O direito à educação pública, gratuita e para todos – história e atualidade

Artigo publicado no jornal Foice&Martelo Especial nº 10, de 09 de julho de 2020. CONFIRA A EDIÇÃO COMPLETA.

No dia 27/06/2020 a Esquerda Marxista realizou o “1º Seminário online em defesa da Educação Pública, Gratuita e para Todos em tempos de pandemia”. A atividade foi convocada com uma plataforma que, entre outras bandeiras, tratava do não pagamento da dívida pública e da revogação da Reforma da Previdência e defendia Tecnologia para o ensino SIM, EAD NÃO!, Abaixo o capitalismo! Fora Bolsonaro! Por um governo dos trabalhadores sem patrões nem generais. O Seminário recebeu a inscrição de 364 pessoas e mais de 200 participaram das 4 horas de debate. Nos debates a necessidade de organização e a necessidade de combate foram falas que percorreram as intervenções durante toda a atividade.

Ao final, foi reforçada a necessidade de massificar algumas campanhas imediatamente e de ampliar o acesso aos temas que ali foram tratados.

Com essa perspectiva, apresentamos nesta edição do F&M o relato dos dois informes que foram apresentados no Seminário: “O direito à educação pública, gratuita e para todos – história e atualidade”, apresentado pela camarada Bruna Reis, e “Liberdade e Independência Sindical”, assunto abordado por Pedro Bernardes.

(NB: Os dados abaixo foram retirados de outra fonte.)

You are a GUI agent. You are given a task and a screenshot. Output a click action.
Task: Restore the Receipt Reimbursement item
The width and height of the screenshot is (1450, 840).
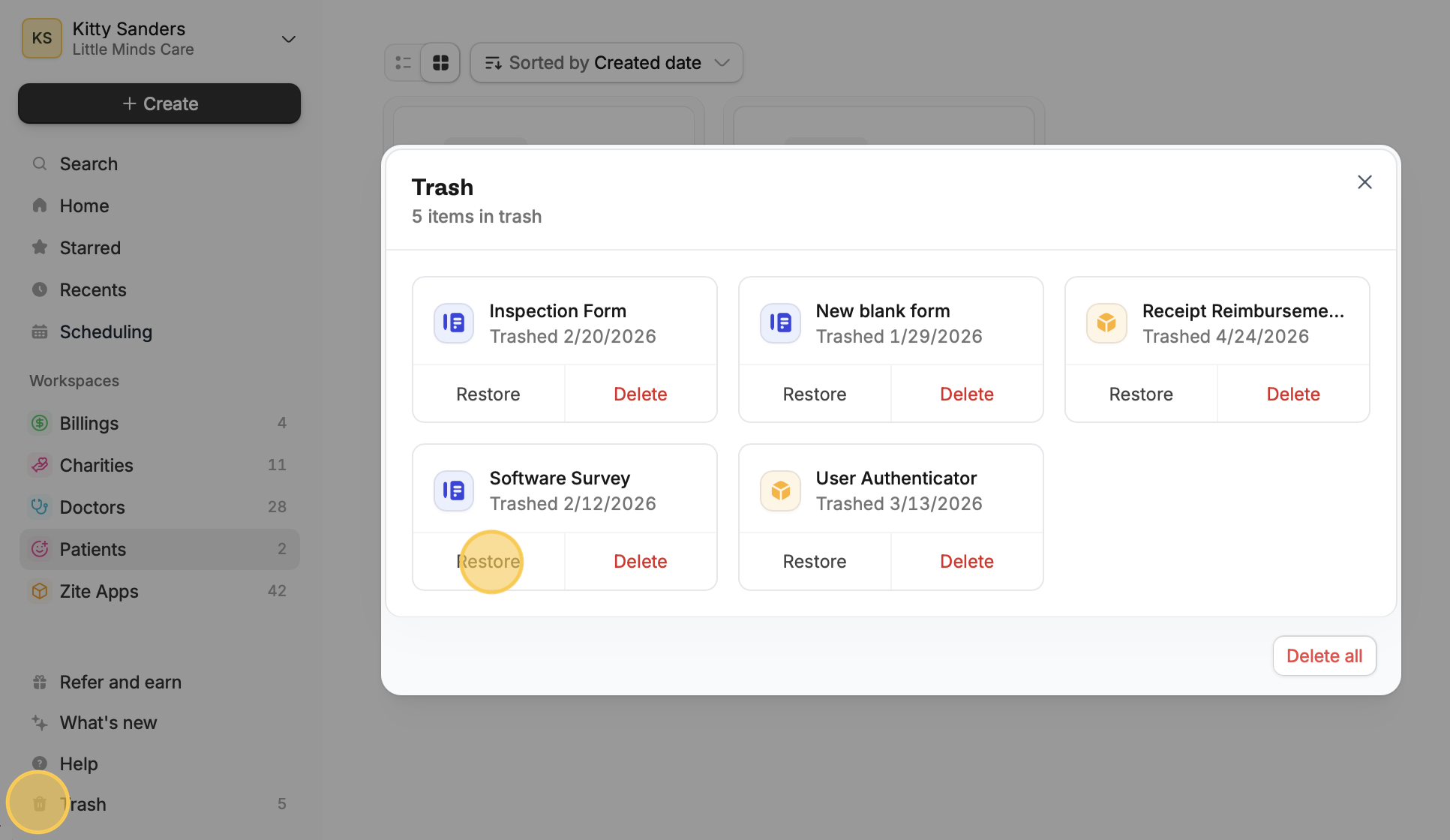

No seminário fiquei responsável por introduzir o tema “O direito à educação pública, gratuita e para todos – história e atualidade”. A ideia central, que não é novidade para ninguém, mas que procurei fundamentar com alguns dados, é de que nunca tivemos, no Brasil, o investimento necessário para garantir que a educação pública fosse gratuita e para todos, em todos os níveis, e a pandemia deixou isso muito mais exposto.

O Brasil é um país de economia dominada, por isso, obviamente, o direito à educação aqui nunca chegou perto da educação de países que atingiram o auge das conquistas democráticas. Mesmo quando confrontada com os também precários sistemas educacionais de países vizinhos, a educação brasileira fica atrás: “mesmo quando comparado com os países vizinhos da América Latina, como Chile, Argentina e México […] O Brasil gasta menos de mil dólares por aluno/ano, enquanto  estes países investem em torno de dois mil dólares” (Fundeb – 2008).

Um pouco de história

Os portugueses começaram a colonizar de fato o Brasil em 1532. Em 1549, a expedição de Tomé de Sousa já contava com os jesuítas, os primeiros responsáveis pela educação no país. Por 200 anos a Companhia de Jesus impôs a mesma língua, a mesma fé e a obediência ao mesmo rei – na tentativa de garantir a unidade nacional na Colônia.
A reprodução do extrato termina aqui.